Where NWT objects to the details, rather than the principle of the proposed extensions, further details that NWT considers are pertinent to the Development Brief and are of concern are highlighted in bold italics, in most cases our objection to the allocation would be removed by the resolution of these issues. Lack of objection for an allocation, does not, of course, presuppose that we would support an application, as our position would be based on the results of detailed EIA.
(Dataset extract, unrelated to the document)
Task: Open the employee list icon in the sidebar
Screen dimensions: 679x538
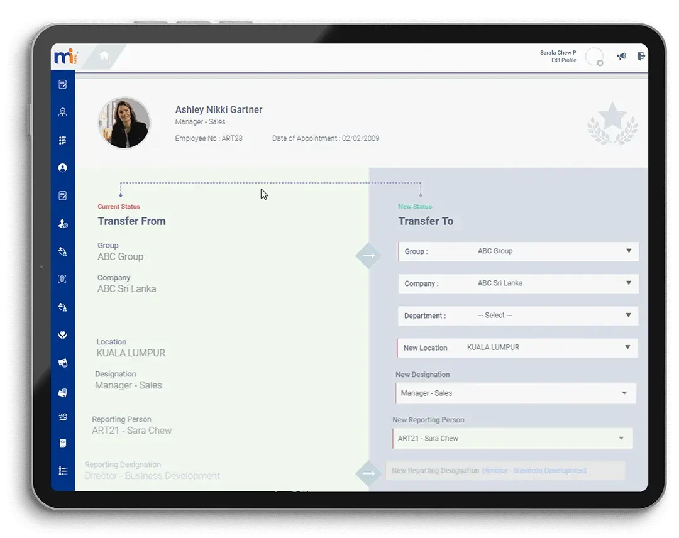Action: (x=62, y=140)
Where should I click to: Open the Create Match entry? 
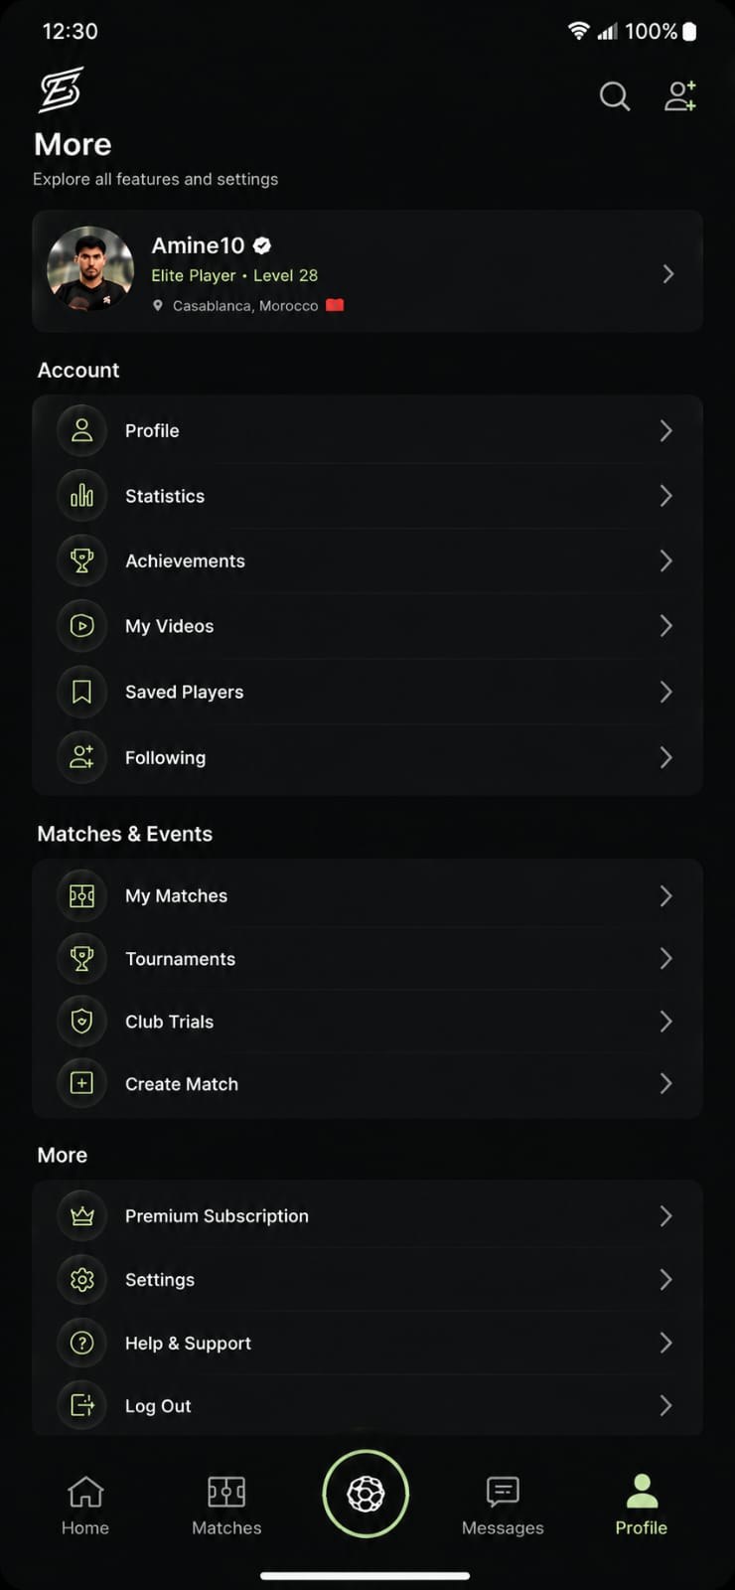368,1084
MP2l Bawtry Road West - Object to details
NWT note that the footprint of this proposed extension allocation is quite small, but would take at least 5-7 years to be worked and is in close proximity to both the Slaynes Lane LWS, Rugged Butts LWS and Units 1 and 2 of the Idle Washlands SSSI. Whilst the extension appears to be on arable land, UK BAP/Sn41 habitats may be present within or in proximity to the proposed site boundary, which could be subject to direct or indirect impacts, including noise, dust and NOx effects. The effects of further dewatering in this area on the groundwater-dependent LWS and SSSIs, the newly restored groundwater-dependent habitats at Newington Quarry and surface water effects on the nearby woodland should be particularly robustly assessed. Protected and /or UK BAP/Sn41 species may be present in features such as the mature trees, hedgerows and the ditches within the proposed site boundary, and in this area the farmland may be associated with red list BOCC farmland birds such as skylark, grey partridge and corn bunting. Efforts should be made to retain as many existing habitat features as possible and any scheme should ensure substantive net gain in biodiversity, particularly given that the current approved restoration scheme is mainly to species-poor pasture of limited ecological value and small, scattered copses. NWT note that no best and most versatile soils are present

NWT would expect the restoration to be biodiversity-led and welcomes the clear expectation in the Development Brief that this should be the case. We would expect, however, that the consideration of the extension should be an opportunity to review the restoration for the current site and to ensure that the whole scheme is properly restored to high value habitats, as the scheme appears to have developed in a piecemeal manner over several years as extensions have been granted. The proposed habitats should be appropriate for NWT's Idle and Ryton Living Landscape Area and for the Humberhead Levels NCA therefore NWT welcomes that the list of priority habitats is as requested in our previous submissions.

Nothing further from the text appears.